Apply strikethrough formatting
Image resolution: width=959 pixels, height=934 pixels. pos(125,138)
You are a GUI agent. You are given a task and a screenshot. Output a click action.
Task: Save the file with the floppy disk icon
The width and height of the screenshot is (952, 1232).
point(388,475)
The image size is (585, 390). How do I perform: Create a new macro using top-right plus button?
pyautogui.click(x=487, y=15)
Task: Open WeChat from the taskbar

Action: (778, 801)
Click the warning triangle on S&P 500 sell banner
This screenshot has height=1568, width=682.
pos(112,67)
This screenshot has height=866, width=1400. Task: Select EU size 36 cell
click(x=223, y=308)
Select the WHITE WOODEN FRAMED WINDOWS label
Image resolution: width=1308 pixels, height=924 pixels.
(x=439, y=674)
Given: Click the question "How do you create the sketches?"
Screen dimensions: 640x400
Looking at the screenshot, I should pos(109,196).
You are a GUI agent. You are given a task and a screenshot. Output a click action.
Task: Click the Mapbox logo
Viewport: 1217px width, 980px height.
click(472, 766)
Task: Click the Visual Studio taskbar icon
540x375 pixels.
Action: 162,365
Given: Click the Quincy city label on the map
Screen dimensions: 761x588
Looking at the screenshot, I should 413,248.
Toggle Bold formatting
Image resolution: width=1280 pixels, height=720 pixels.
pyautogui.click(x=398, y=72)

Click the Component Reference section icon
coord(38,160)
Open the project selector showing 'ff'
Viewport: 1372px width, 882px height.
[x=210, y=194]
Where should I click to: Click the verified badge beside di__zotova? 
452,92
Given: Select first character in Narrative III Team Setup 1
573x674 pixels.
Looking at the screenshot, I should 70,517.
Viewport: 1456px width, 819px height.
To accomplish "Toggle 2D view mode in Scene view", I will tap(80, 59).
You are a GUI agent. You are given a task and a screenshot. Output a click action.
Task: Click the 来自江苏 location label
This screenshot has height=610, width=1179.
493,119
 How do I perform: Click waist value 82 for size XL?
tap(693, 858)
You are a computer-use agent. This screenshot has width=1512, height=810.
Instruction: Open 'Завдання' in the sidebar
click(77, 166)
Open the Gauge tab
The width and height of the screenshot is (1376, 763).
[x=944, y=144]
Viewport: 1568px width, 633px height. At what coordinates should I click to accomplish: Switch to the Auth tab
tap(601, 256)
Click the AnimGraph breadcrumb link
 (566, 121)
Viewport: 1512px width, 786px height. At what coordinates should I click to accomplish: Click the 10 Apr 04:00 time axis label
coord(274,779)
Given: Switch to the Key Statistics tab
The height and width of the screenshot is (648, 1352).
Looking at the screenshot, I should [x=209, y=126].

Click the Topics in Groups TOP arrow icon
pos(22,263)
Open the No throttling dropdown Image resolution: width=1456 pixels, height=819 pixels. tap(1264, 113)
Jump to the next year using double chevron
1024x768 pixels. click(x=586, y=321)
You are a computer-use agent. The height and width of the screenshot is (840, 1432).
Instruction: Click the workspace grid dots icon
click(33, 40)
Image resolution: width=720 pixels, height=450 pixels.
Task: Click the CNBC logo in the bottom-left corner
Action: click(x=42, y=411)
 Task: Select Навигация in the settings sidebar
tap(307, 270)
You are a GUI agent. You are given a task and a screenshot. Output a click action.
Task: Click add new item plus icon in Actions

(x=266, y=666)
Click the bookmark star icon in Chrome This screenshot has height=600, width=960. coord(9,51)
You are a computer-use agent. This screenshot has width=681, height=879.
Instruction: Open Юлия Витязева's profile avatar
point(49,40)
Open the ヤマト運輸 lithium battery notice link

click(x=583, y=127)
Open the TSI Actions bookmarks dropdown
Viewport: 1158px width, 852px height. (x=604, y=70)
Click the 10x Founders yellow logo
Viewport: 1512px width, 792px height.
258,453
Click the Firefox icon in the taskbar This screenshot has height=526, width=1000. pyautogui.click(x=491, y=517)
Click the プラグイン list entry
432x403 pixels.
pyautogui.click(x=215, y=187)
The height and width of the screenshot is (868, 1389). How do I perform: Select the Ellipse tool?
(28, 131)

=== EXERCISE REQUIREMENTS ===
Arrange every line of the items above as a Markdown table with the columns Row and Item Line, giving each line a row number and omitting blank lines.

=== WORKED ANSWER ===
| Row | Item Line |
|---|---|
| 1 | Apply strikethrough formatting |
| 2 | Image resolution: width=959 pixels, height=934 pixels. pos(125,138) |
| 3 | You are a GUI agent. You are given a task and a screenshot. Output a click action. |
| 4 | Task: Save the file with the floppy disk icon |
| 5 | The width and height of the screenshot is (952, 1232). |
| 6 | point(388,475) |
| 7 | The image size is (585, 390). How do I perform: Create a new macro using top-right plus button? |
| 8 | pyautogui.click(x=487, y=15) |
| 9 | Task: Open WeChat from the taskbar |
| 10 | Action: (778, 801) |
| 11 | Click the warning triangle on S&P 500 sell banner |
| 12 | This screenshot has height=1568, width=682. |
| 13 | pos(112,67) |
| 14 | This screenshot has height=866, width=1400. Task: Select EU size 36 cell |
| 15 | click(x=223, y=308) |
| 16 | Select the WHITE WOODEN FRAMED WINDOWS label |
| 17 | Image resolution: width=1308 pixels, height=924 pixels. |
| 18 | (x=439, y=674) |
| 19 | Given: Click the question "How do you create the sketches?" |
| 20 | Screen dimensions: 640x400 |
| 21 | Looking at the screenshot, I should pos(109,196). |
| 22 | You are a GUI agent. You are given a task and a screenshot. Output a click action. |
| 23 | Task: Click the Mapbox logo |
| 24 | Viewport: 1217px width, 980px height. |
| 25 | click(472, 766) |
| 26 | Task: Click the Visual Studio taskbar icon |
| 27 | 540x375 pixels. |
| 28 | Action: 162,365 |
| 29 | Given: Click the Quincy city label on the map |
| 30 | Screen dimensions: 761x588 |
| 31 | Looking at the screenshot, I should 413,248. |
| 32 | Toggle Bold formatting |
| 33 | Image resolution: width=1280 pixels, height=720 pixels. |
| 34 | pyautogui.click(x=398, y=72) |
| 35 | Click the Component Reference section icon |
| 36 | coord(38,160) |
| 37 | Open the project selector showing 'ff' |
| 38 | Viewport: 1372px width, 882px height. |
| 39 | [x=210, y=194] |
| 40 | Where should I click to: Click the verified badge beside di__zotova?  |
| 41 | 452,92 |
| 42 | Given: Select first character in Narrative III Team Setup 1 |
| 43 | 573x674 pixels. |
| 44 | Looking at the screenshot, I should 70,517. |
| 45 | Viewport: 1456px width, 819px height. |
| 46 | To accomplish "Toggle 2D view mode in Scene view", I will tap(80, 59). |
| 47 | You are a GUI agent. You are given a task and a screenshot. Output a click action. |
| 48 | Task: Click the 来自江苏 location label |
| 49 | This screenshot has height=610, width=1179. |
| 50 | 493,119 |
| 51 |  How do I perform: Click waist value 82 for size XL? |
| 52 | tap(693, 858) |
| 53 | You are a computer-use agent. This screenshot has width=1512, height=810. |
| 54 | Instruction: Open 'Завдання' in the sidebar |
| 55 | click(77, 166) |
| 56 | Open the Gauge tab |
| 57 | The width and height of the screenshot is (1376, 763). |
| 58 | [x=944, y=144] |
| 59 | Viewport: 1568px width, 633px height. At what coordinates should I click to accomplish: Switch to the Auth tab |
| 60 | tap(601, 256) |
| 61 | Click the AnimGraph breadcrumb link |
| 62 |  (566, 121) |
| 63 | Viewport: 1512px width, 786px height. At what coordinates should I click to accomplish: Click the 10 Apr 04:00 time axis label |
| 64 | coord(274,779) |
| 65 | Given: Switch to the Key Statistics tab |
| 66 | The height and width of the screenshot is (648, 1352). |
| 67 | Looking at the screenshot, I should [x=209, y=126]. |
| 68 | Click the Topics in Groups TOP arrow icon |
| 69 | pos(22,263) |
| 70 | Open the No throttling dropdown Image resolution: width=1456 pixels, height=819 pixels. tap(1264, 113) |
| 71 | Jump to the next year using double chevron |
| 72 | 1024x768 pixels. click(x=586, y=321) |
| 73 | You are a computer-use agent. The height and width of the screenshot is (840, 1432). |
| 74 | Instruction: Click the workspace grid dots icon |
| 75 | click(33, 40) |
| 76 | Image resolution: width=720 pixels, height=450 pixels. |
| 77 | Task: Click the CNBC logo in the bottom-left corner |
| 78 | Action: click(x=42, y=411) |
| 79 |  Task: Select Навигация in the settings sidebar |
| 80 | tap(307, 270) |
| 81 | You are a GUI agent. You are given a task and a screenshot. Output a click action. |
| 82 | Task: Click add new item plus icon in Actions |
| 83 | (x=266, y=666) |
| 84 | Click the bookmark star icon in Chrome This screenshot has height=600, width=960. coord(9,51) |
| 85 | You are a computer-use agent. This screenshot has width=681, height=879. |
| 86 | Instruction: Open Юлия Витязева's profile avatar |
| 87 | point(49,40) |
| 88 | Open the ヤマト運輸 lithium battery notice link |
| 89 | click(x=583, y=127) |
| 90 | Open the TSI Actions bookmarks dropdown |
| 91 | Viewport: 1158px width, 852px height. (x=604, y=70) |
| 92 | Click the 10x Founders yellow logo |
| 93 | Viewport: 1512px width, 792px height. |
| 94 | 258,453 |
| 95 | Click the Firefox icon in the taskbar This screenshot has height=526, width=1000. pyautogui.click(x=491, y=517) |
| 96 | Click the プラグイン list entry |
| 97 | 432x403 pixels. |
| 98 | pyautogui.click(x=215, y=187) |
| 99 | The height and width of the screenshot is (868, 1389). How do I perform: Select the Ellipse tool? |
| 100 | (28, 131) |